En el Tea Party, una secta de ultras enquistada dentro del partido republicano, muchos creen que sin el estado estarían mejor, extraños discípulos anarquistas de Bakunin, situados a su derecha; pero en su código ideológico está también la supremacía racial, y cada mañana que recuerdan que un negro está en la Casa Blanca, se les agría el desayuno. Esto es parte de esa vieja cultura ideológica WASP (blanco, anglosajón, protestante) que vio con horror a Martin Luther King.
Pero a mi amigo de los aeropuertos esas filosofías no le preocupan, sino que una democracia, por muy antigua que sea, no puede imponer su autoridad y se queda sin pagar a los empleados públicos y de cara al colapso frente a sus acreedores.
"Son democracias pasadas de moda", me dice. Me mira con mirada de preceptor de párvulos, me da unas palmaditas amables en la rodilla, y agrega: "Estamos mucho mejor en Nicaragua. Imaginate un congreso insurreccionado, los negocios quebrarían, y con ellos el país".

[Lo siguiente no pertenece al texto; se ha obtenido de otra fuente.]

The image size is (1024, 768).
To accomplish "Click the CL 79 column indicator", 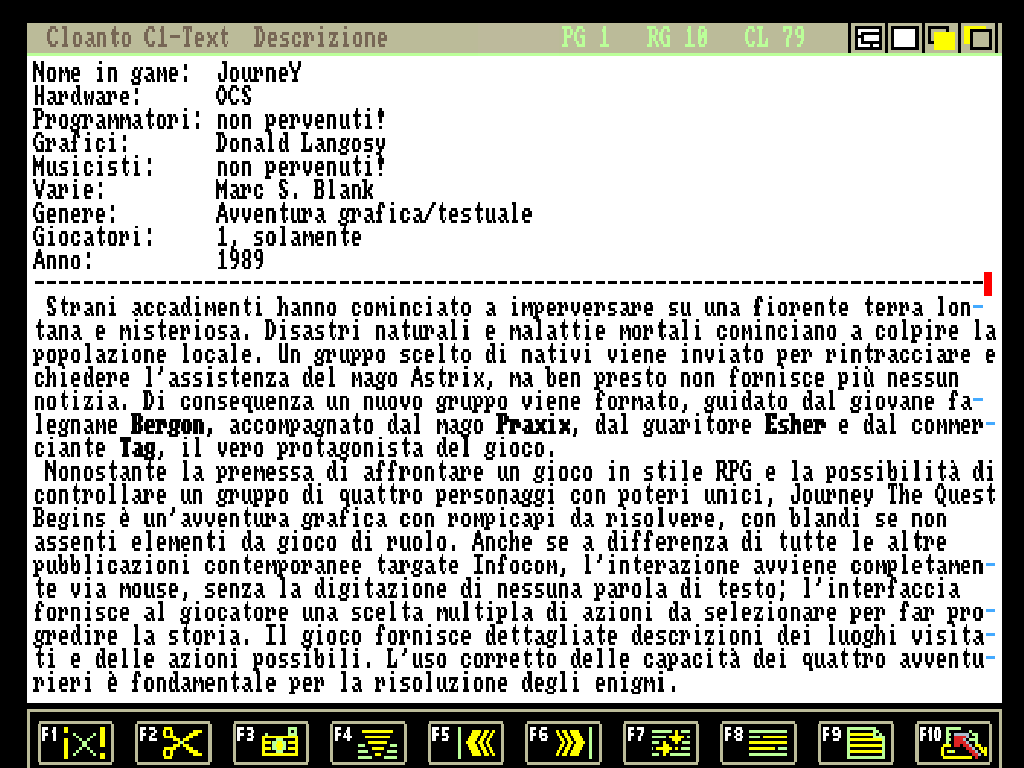I will (774, 39).
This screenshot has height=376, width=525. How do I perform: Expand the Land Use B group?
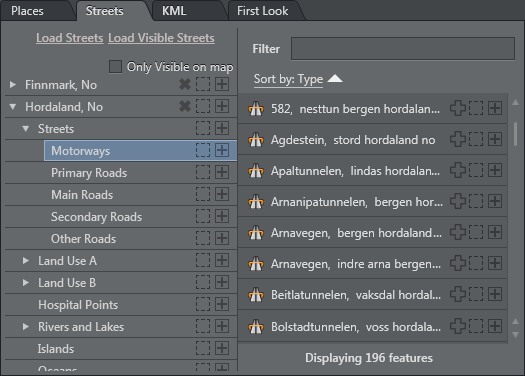(x=25, y=283)
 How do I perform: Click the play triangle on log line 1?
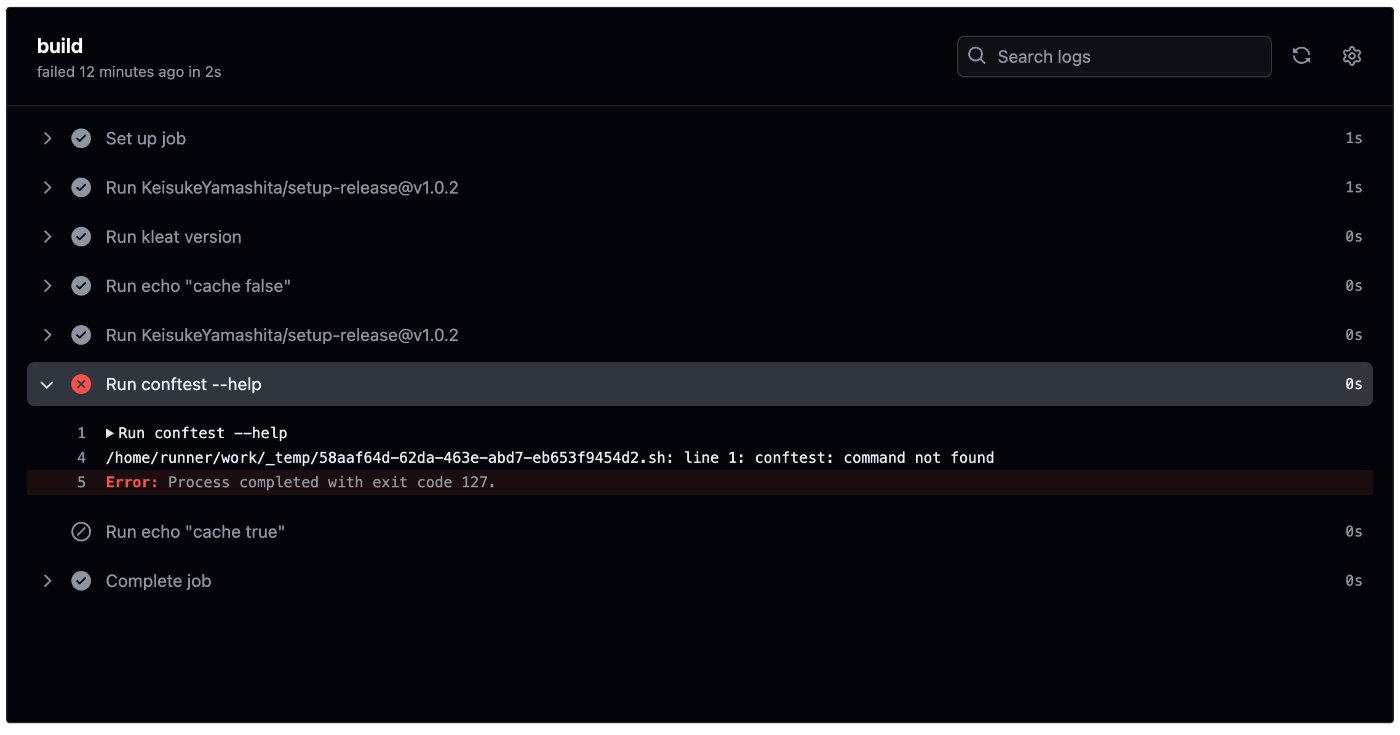(x=109, y=432)
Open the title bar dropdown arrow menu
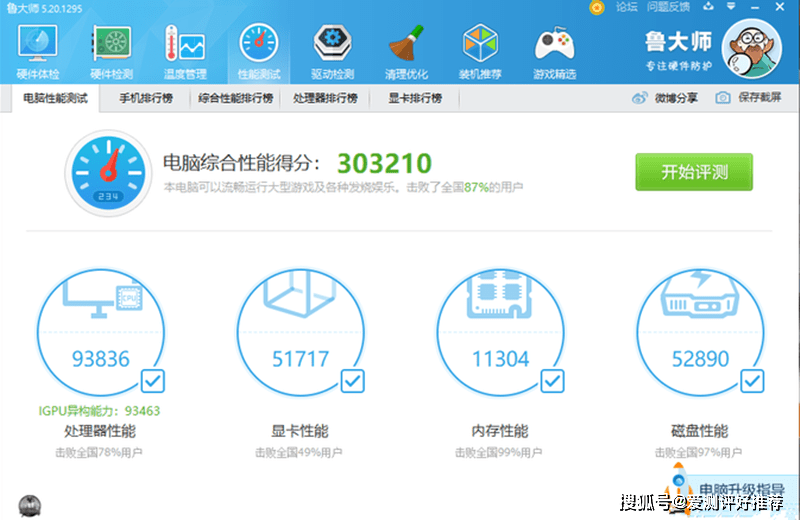The width and height of the screenshot is (800, 520). [x=731, y=7]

Entonces, me ilustra acerca de las ventajas del sistema político del que Nicaragua disfruta, donde no existe la menor posibilidad de disidencia. "¿Sabés de otro país donde el salario mínimo se decida de manera más rápida porque empresarios, trabajadores y gobierno llegamos a acuerdos apenas nos sentamos a la mesa de discusiones? Y es así, porque antes, ya todo ha sido consensuado entre nosotros y el presidente".
En un respiro de su alocución, le digo en ninguna parte de la Constitución de Nicaragua está escrito que el presidente pueda dar órdenes a los diputados, magistrados, o sindicatos. "¿Así como en Estados Unidos?", me pregunta sarcástico. Esos son los riesgos de la democracia, le respondo. Lo contrario significa que quien da él solo las órdenes sabe lo que es bueno y no se equivoca nunca, porque es infalible. Al contrario, el autoritarismo es ya una equivocación, que siempre prueba ser fatal.

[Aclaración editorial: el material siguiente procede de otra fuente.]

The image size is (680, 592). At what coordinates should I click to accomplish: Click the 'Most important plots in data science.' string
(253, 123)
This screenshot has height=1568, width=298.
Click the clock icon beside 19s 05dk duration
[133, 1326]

Más bien me propone que en Nicaragua, en lugar de una asamblea de diputados ociosos, que viven como parásitos a costillas del erario público, debería haber otra, formada por representantes de los gremios útiles a la sociedad, las cámaras patronales, los bancos, los sindicatos de trabajadores, los colegios profesionales, las universidades, el ejército, y hasta la iglesia. Gente responsable, capacitada, nadie que no tenga estudios académicos podría sentarse en esa asamblea.

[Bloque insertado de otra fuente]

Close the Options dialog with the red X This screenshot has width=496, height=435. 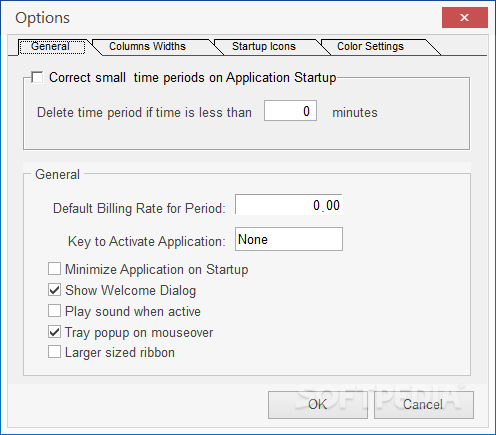point(465,18)
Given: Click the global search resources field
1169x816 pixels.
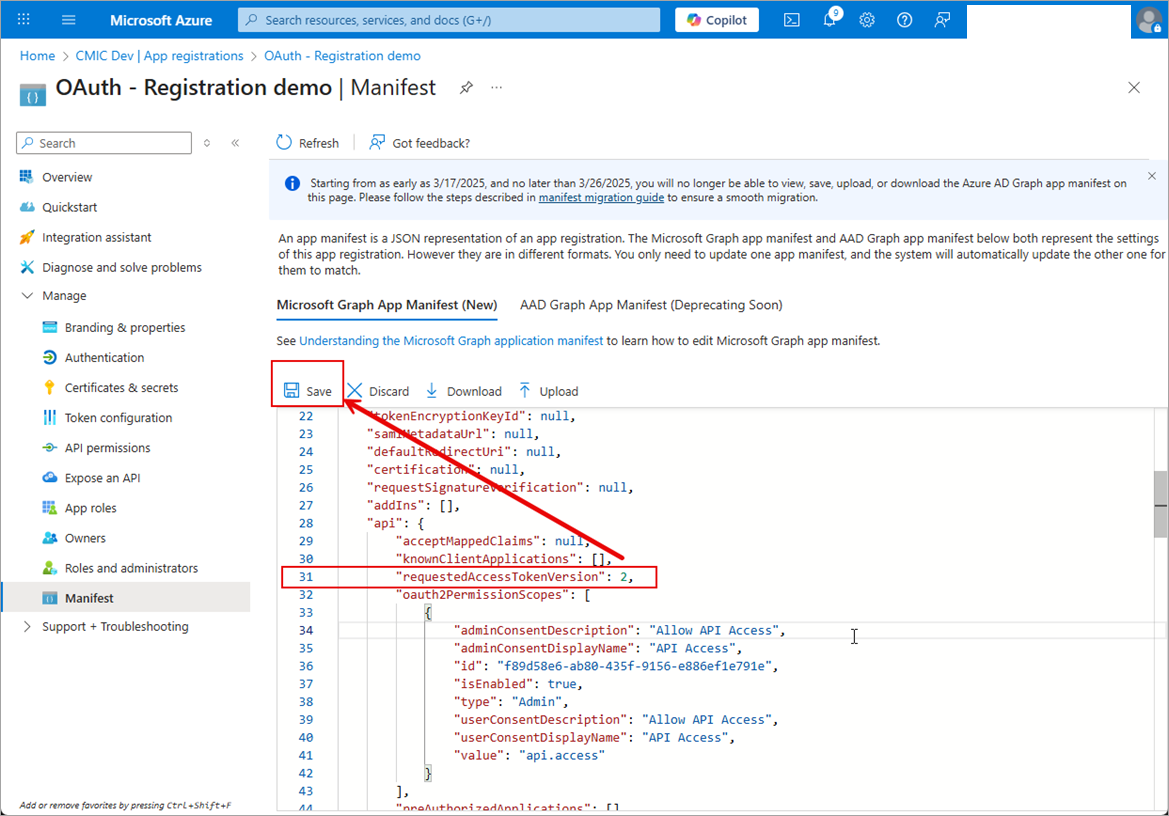Looking at the screenshot, I should [450, 20].
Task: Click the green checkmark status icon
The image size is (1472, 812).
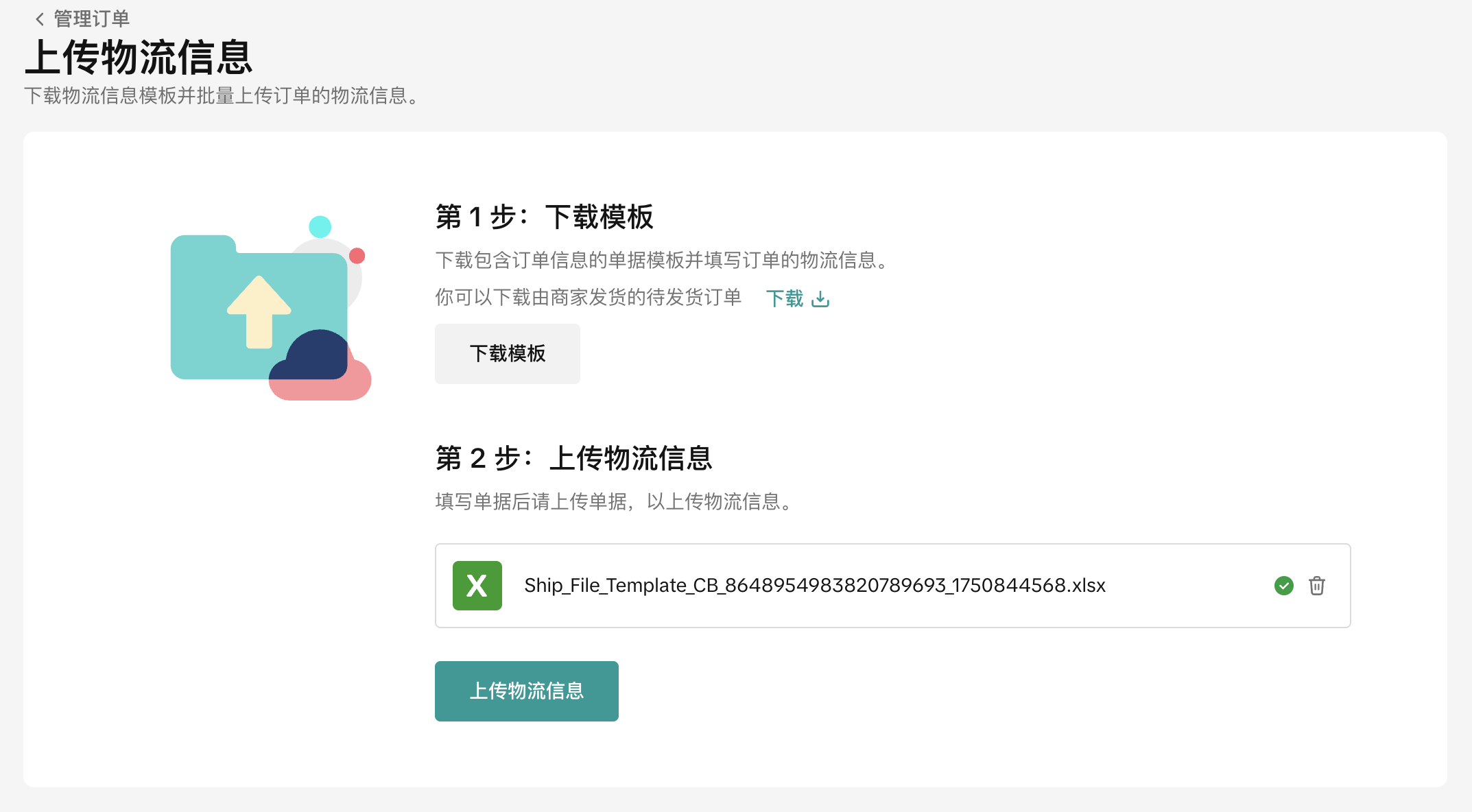Action: pos(1284,586)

Veo, no sin alivio, que la muchacha del mostrador de la línea aérea está abriendo la puerta que lleva a la manga del avión, y que los pasajeros comienzan a alinearse. "Eso ya ha sido probado antes, el estado corporativo", le digo, a manera de despedida, "y fracasó trágicamente". Ya no tengo tiempo de explicarle ni dónde, ni cuándo, pero sé que volveremos a encontrarnos.